XLU – SPDR Utilities We bought low beta Utilities on discount on 10/20. TRADE and TREND bullish.

GLD – SPDR Gold We bought back our long standing bullish position on gold on a down day on 9/14 with the threat of US centric stagflation heightening.   


CYB – WisdomTree Dreyfus Chinese Yuan The Yuan is a managed floating currency that trades inside a 0.5% band around the official PBOC mark versus a FX basket. Not quite pegged, not truly floating; the speculative interest in the Yuan/USD forward market has increased dramatically in recent years. We trade the ETN CYB to take exposure to this managed currency in a managed economy hoping to manage our risk as the stimulus led recovery in China dominates global trade.

TIP – iShares TIPS The iShares etf, TIP, which is 90% invested in the inflation protected sector of the US Treasury Market currently offers a compelling yield. We believe that future inflation expectations are currently mispriced and that TIPS are a efficient way to own yield on an inflation protected basis, especially in the context of our re-flation thesis.

 
SHORT ETFS

EWJ – iShares Japan While a sweeping victory for the Democratic Party of Japan has ended over 50 years of rule by the LDP bringing some hope to voters; the new leadership  appears, if anything, to have a less developed recovery plan than their predecessors. We view Japan as something of a Ponzi Economy -with a population maintaining very high savings rate whose nest eggs allow the government to borrow at ultra low interest levels in order to execute stimulus programs designed to encourage people to save less. This cycle of internal public debt accumulation (now hovering at close to 200% of GDP) is anchored to a vicious demographic curve that leaves the Japanese economy in the long-term position of a man treading water with a bowling ball in his hands.

EWY – iShares South Korea South Korea has joined Japan in the ominous position of broken TREND and TRADE. This is not China or Taiwan. This is an early cycle economy that we want to be short against China/Taiwan.

XLI – SPDR Industrials We shorted Industrials again on 11/9 on the up move as the US market made a lower-high.  This is the best way for us to be short the hope of a V-shaped recovery.   
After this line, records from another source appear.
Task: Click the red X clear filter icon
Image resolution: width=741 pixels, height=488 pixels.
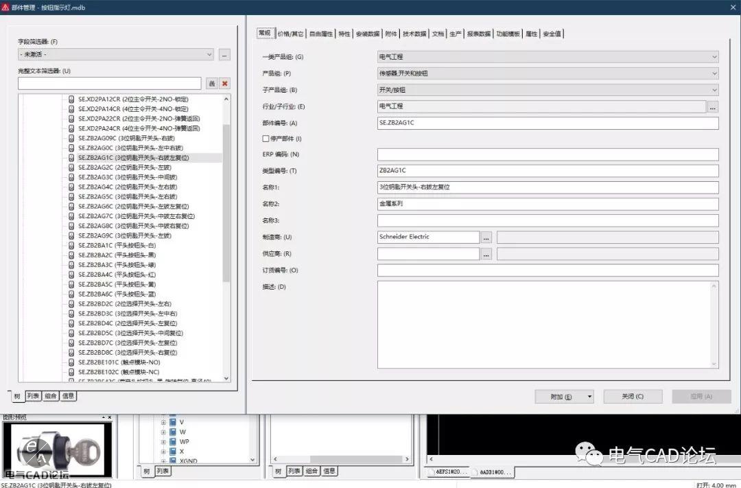Action: click(x=225, y=83)
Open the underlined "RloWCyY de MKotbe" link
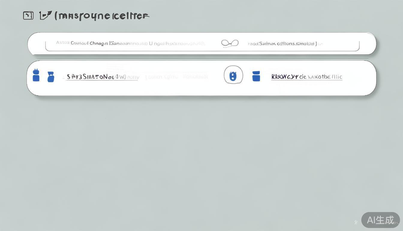Screen dimensions: 403x231 [x=306, y=77]
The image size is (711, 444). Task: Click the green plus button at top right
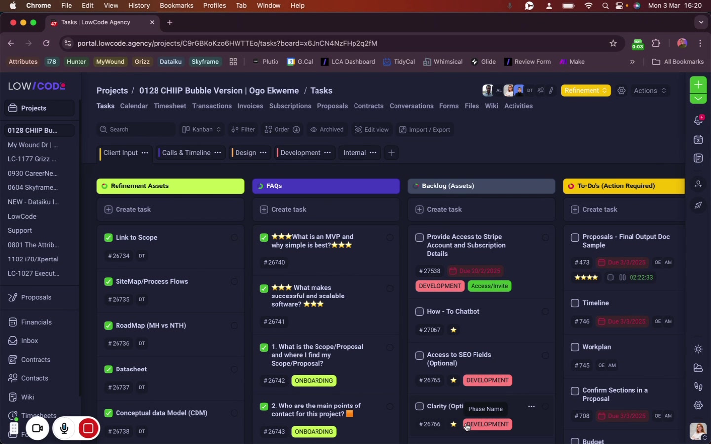coord(698,85)
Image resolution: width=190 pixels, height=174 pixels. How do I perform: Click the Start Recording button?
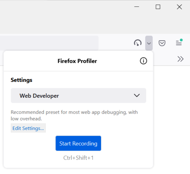(x=78, y=143)
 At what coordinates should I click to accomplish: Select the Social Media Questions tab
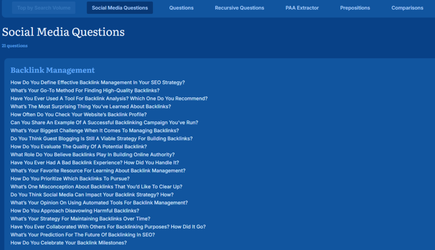(x=120, y=8)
EWU – iShares UK Despite areas of improvement, broader fundamentals remain shaky in the UK: government debt continues to expand, leadership in critical positions lacks, and the country’s leverage to the banking sector remains glaringly negative.  Q3 saw its GDP contract by -0.4%. Further bank stimulus and the BOE’s increase in its bond purchasing program suggest that this will not end well.
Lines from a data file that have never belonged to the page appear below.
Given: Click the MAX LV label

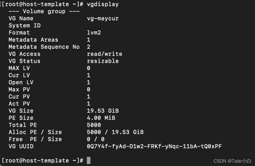Looking at the screenshot, I should pos(19,68).
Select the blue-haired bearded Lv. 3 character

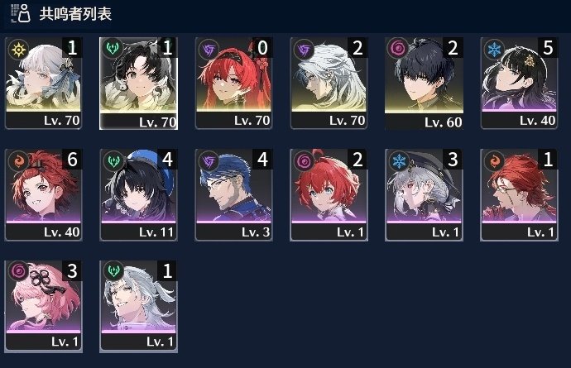(234, 194)
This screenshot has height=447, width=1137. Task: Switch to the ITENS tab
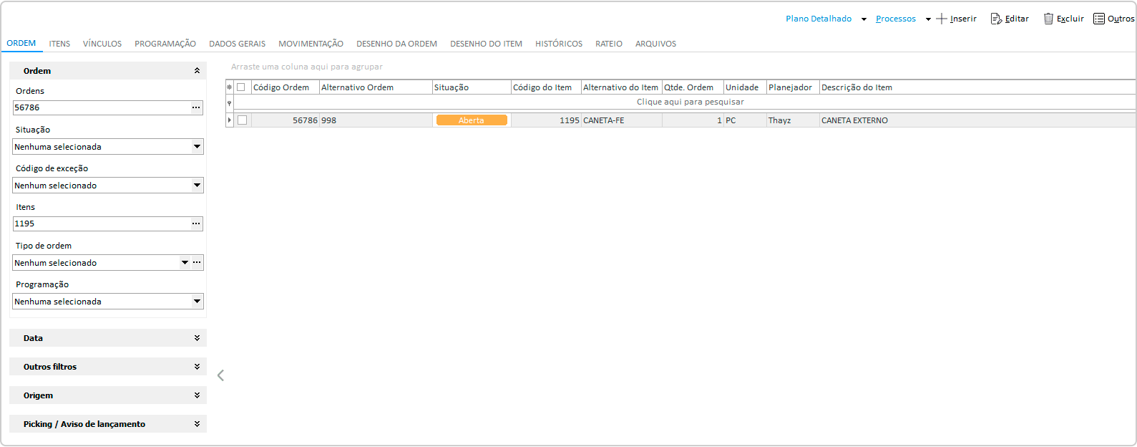click(x=59, y=44)
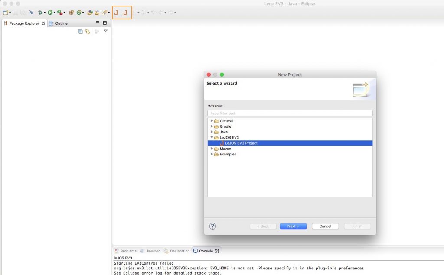Viewport: 444px width, 275px height.
Task: Collapse the LeJOS EV3 wizard category
Action: click(x=212, y=137)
XLY – SPDR Consumer Discretionary We shorted Howard Penney’s view on Consumer Discretionary stocks on 10/30. TRADE and TREND bullish.  

FXB – CurrencyShares British Pound Sterling The Pound is the only major currency that looks remotely as precarious as the US Dollar. We shorted the Pound into strength on 10/16 and 11/16.
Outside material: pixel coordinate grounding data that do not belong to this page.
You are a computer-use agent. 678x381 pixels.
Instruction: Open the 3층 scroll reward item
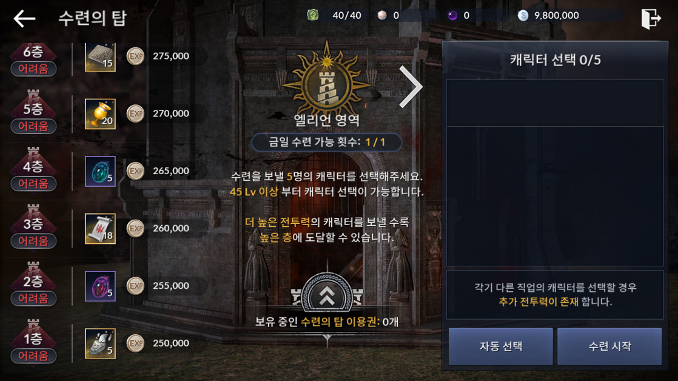point(100,229)
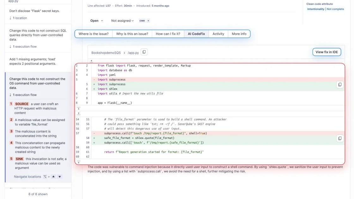Add a tag using the plus icon
The height and width of the screenshot is (199, 354).
[x=148, y=21]
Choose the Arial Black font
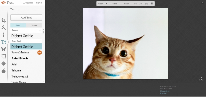 (20, 58)
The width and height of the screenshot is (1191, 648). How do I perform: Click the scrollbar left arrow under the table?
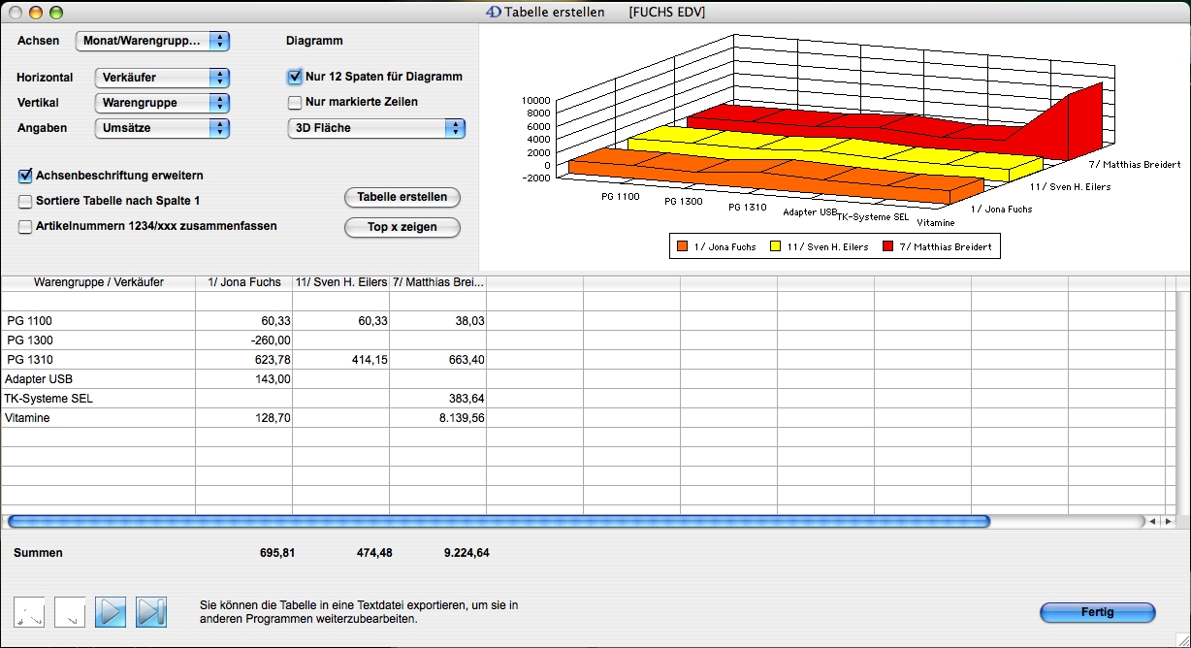[1152, 522]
SHY – iShares 1-3 Year Treasury Bonds
 If you pull up a three year chart of 2-Year Treasuries you'll see the massive macro Trend of interest rates starting to move in the opposite direction. We call this chart the "Queen Mary" and its new-found positive slope means that America's cost of capital will start to go up, implying that access to capital will tighten. Yields are going to continue to make higher-highs and higher lows until consensus gets realistic.